Özellikle Uzak doğu ülkelerine ürünlerimizi galon tipi ambalajlarda ihraç
ettiğimiz için, ambalaj büyüklük parametrelerinin 0-1 kg arası, 1-3 kg arası,
3-5 kg arası olarak revize edilmesinin sektörümüz için büyük faydası olacağını
düşünüyoruz.
Zeytinyağı
sektörünün sorunlarından bir tanesi yüzde 8 oranındaki KDV’nin yüzde 1’e
indirilmesi beklentisidir.
Zeytinyağı
ihracatında Avrupa Birliği’ne 100 ton olan ihracat kotamızın diğer üretici
ülkeler seviyesine çıkarılması gerekmektedir. İlk aşamada 15 bin ton kotasız
ihracat kotası verilmesi gerekmektedir.
Avrupa
Birliği'nden ayrılan İngiltere ile yaptığımız Serbest Ticaret Anlaşması
kapsamına Türk zeytinyağının alınmasını bekliyoruz.
Zeytin
ve zeytinyağı üretiminde hedeflerimize ulaşabilmek için Tarım ve Orman
Bakanlığımız öncülüğünde yaşlı zeytin ağaçlarının tıraşlanması
(gençleştirilmesi) dolayısıyla oluşacak gelir kaybının, çiftçinin ürün kaybı
yaşadığı yıllarda desteklenmesini istiyoruz.
Ülkemiz
ekonomisi açısından önemli olan zeytinciliğin üretim bölgelerinin hava ve
toprak şartları ile uyumlu, bölgelere adaptasyonunu tamamlamış çeşitlerden
(örneğin; Akhisar-Uslu, Aydın-Memecik, Bursa-Gemlik gibi) dikim yapılmasının
desteklenmesi gerekmekte. İhtiyaç duyulan ürünlerin, özellikle Tekir(Eşek),
Domat, Memecik gibi iri taneli zeytin çeşitlerinin dikim ve üretiminin teşvik
edilmesi gerektiğinin dillendiriyoruz.
Zeytin
fakir toprakların meyvesidir ve ülkemizde kıraç topraklarda yetişen zeytin
ağaçlarının büyük bir kısmı sulama altyapısından yoksun.
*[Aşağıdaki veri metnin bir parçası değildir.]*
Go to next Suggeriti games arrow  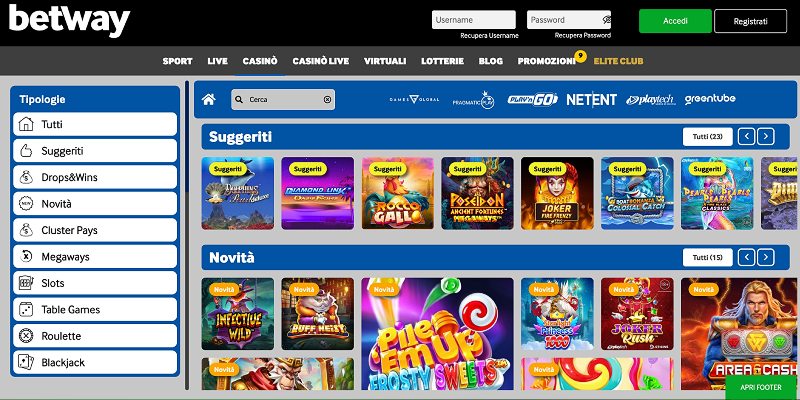(765, 137)
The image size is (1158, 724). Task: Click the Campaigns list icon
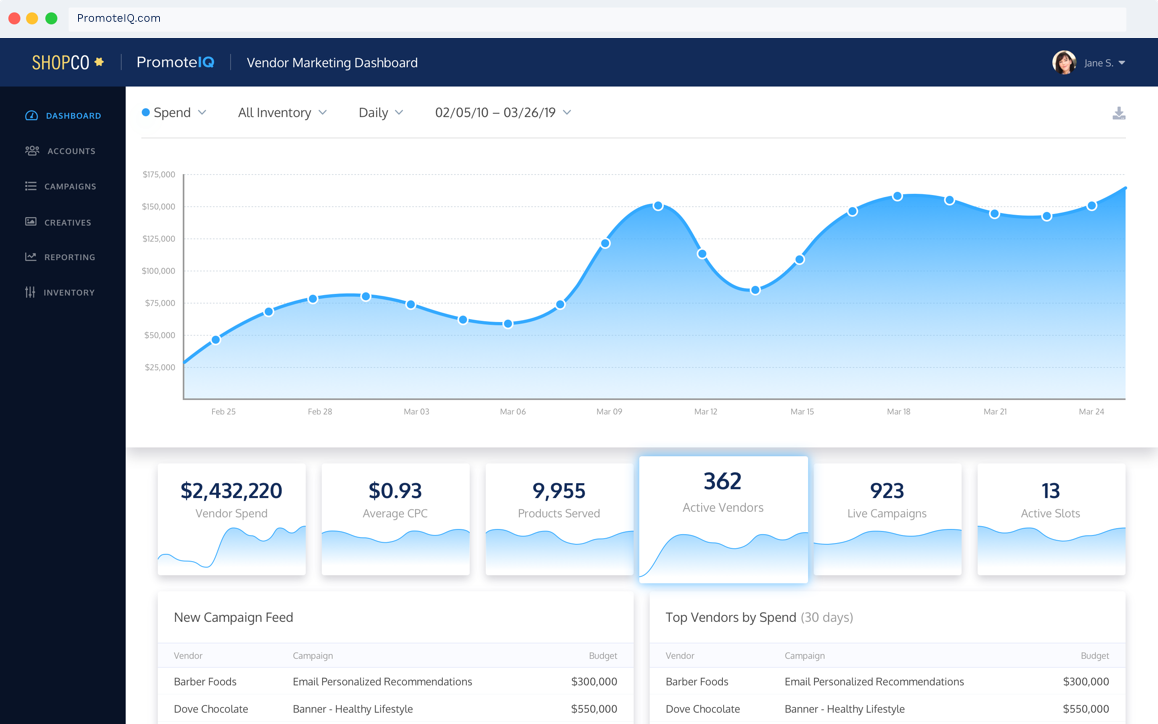coord(31,186)
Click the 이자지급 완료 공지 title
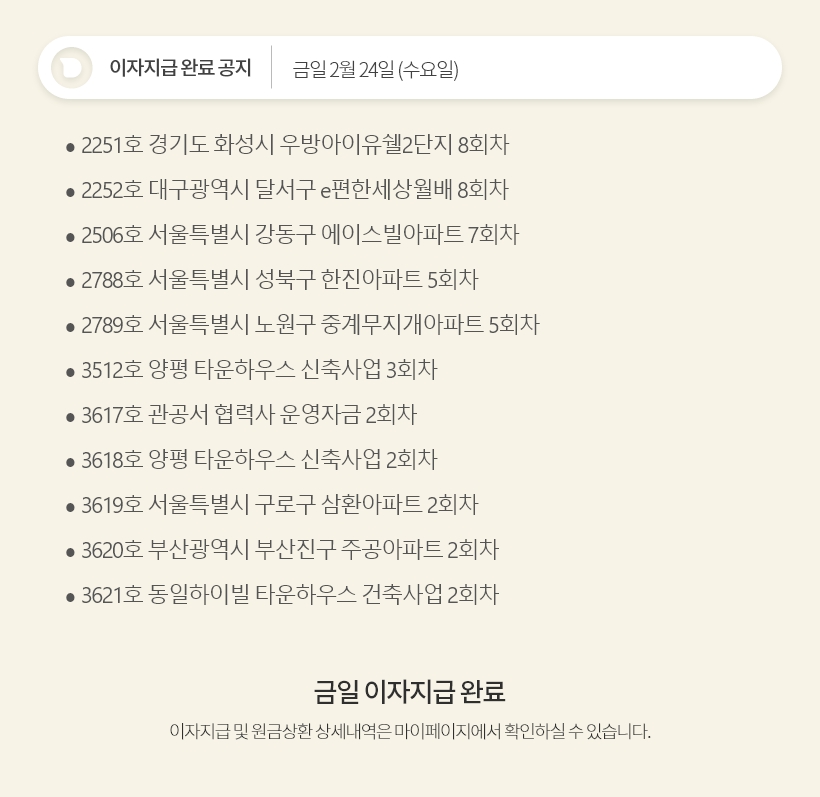The width and height of the screenshot is (820, 797). click(180, 68)
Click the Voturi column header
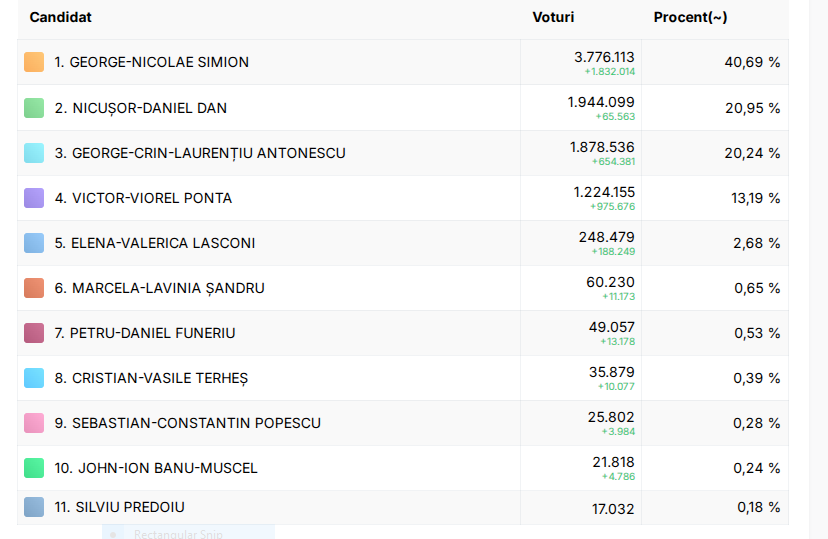The height and width of the screenshot is (539, 828). point(553,17)
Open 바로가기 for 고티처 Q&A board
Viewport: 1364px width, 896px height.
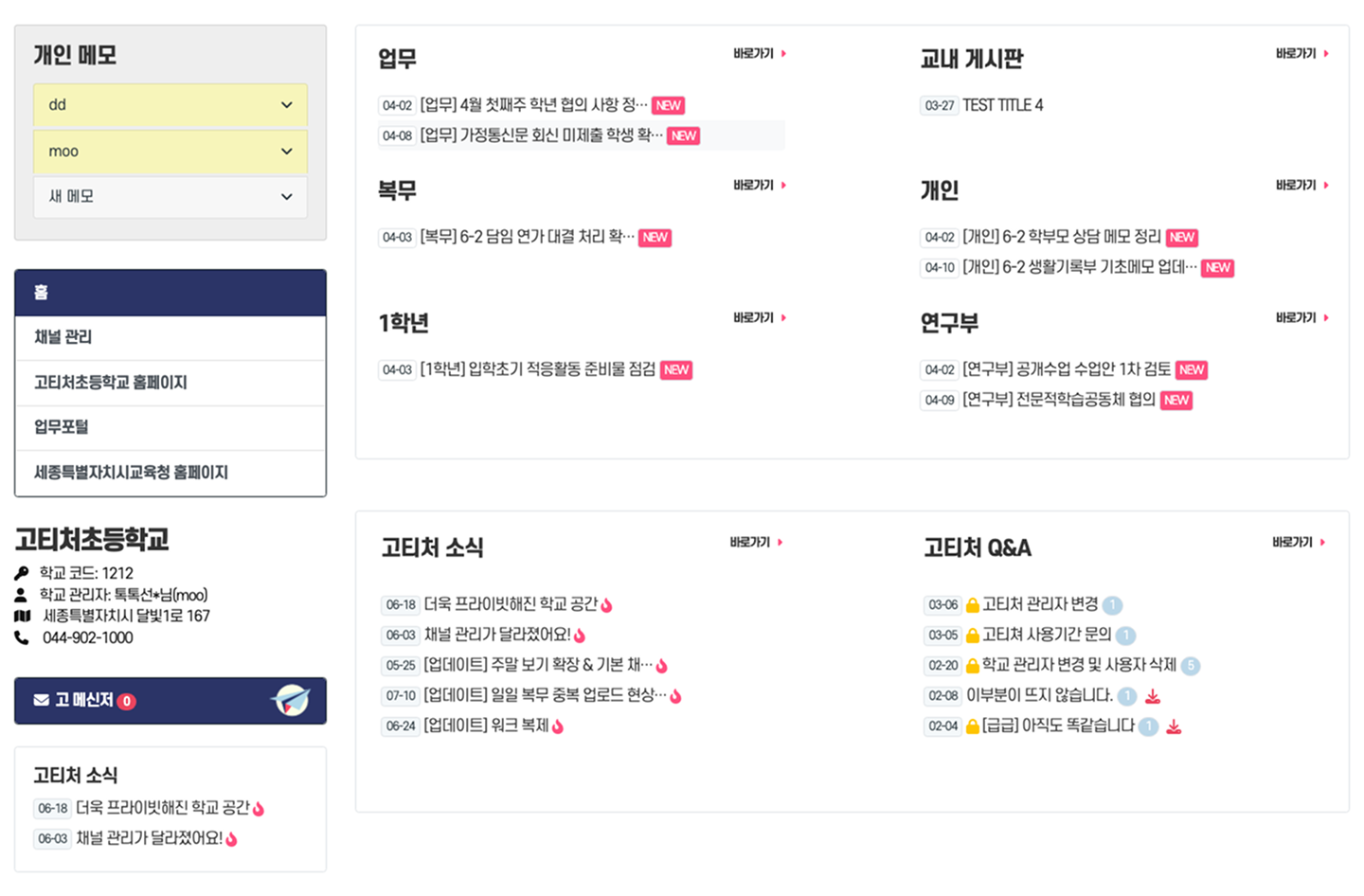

Bu bakımdan damla
sulama sistemleri, derin kuyu açılması ve elektrik harcamaları konularında
Bakanlıklarının acil desteğine ihtiyaç duyulmakta. Ayrıca çiftçimize verilen
mazot ve gübre desteğinin de artırılması büyük önem taşıyor.
Bakanlığımızın
vereceği 1 birim desteğin 10 yıl içerisinde ülke ekonomisine artı 10 birim
gelir olarak geri döneceğinden hiç şüphemiz yok.
Sektörümüzde
iç piyasaya baktığımızda, en önemli sorun olarak karşımıza zeytinyağında taklit
ve tağşiş çıkmakta. Taklit ve tağşişin önüne geçilebilmesi için cezai
yaptırımların arttırılarak tağşişli zeytinyağı ticareti yapanların nitelikli
suçlar kapsamında cezalandırılması gerekmekte. Tağşişin süreklilik kazanması
halinde ise ilgililerin ticaretten menedilmesi sağlanmalı.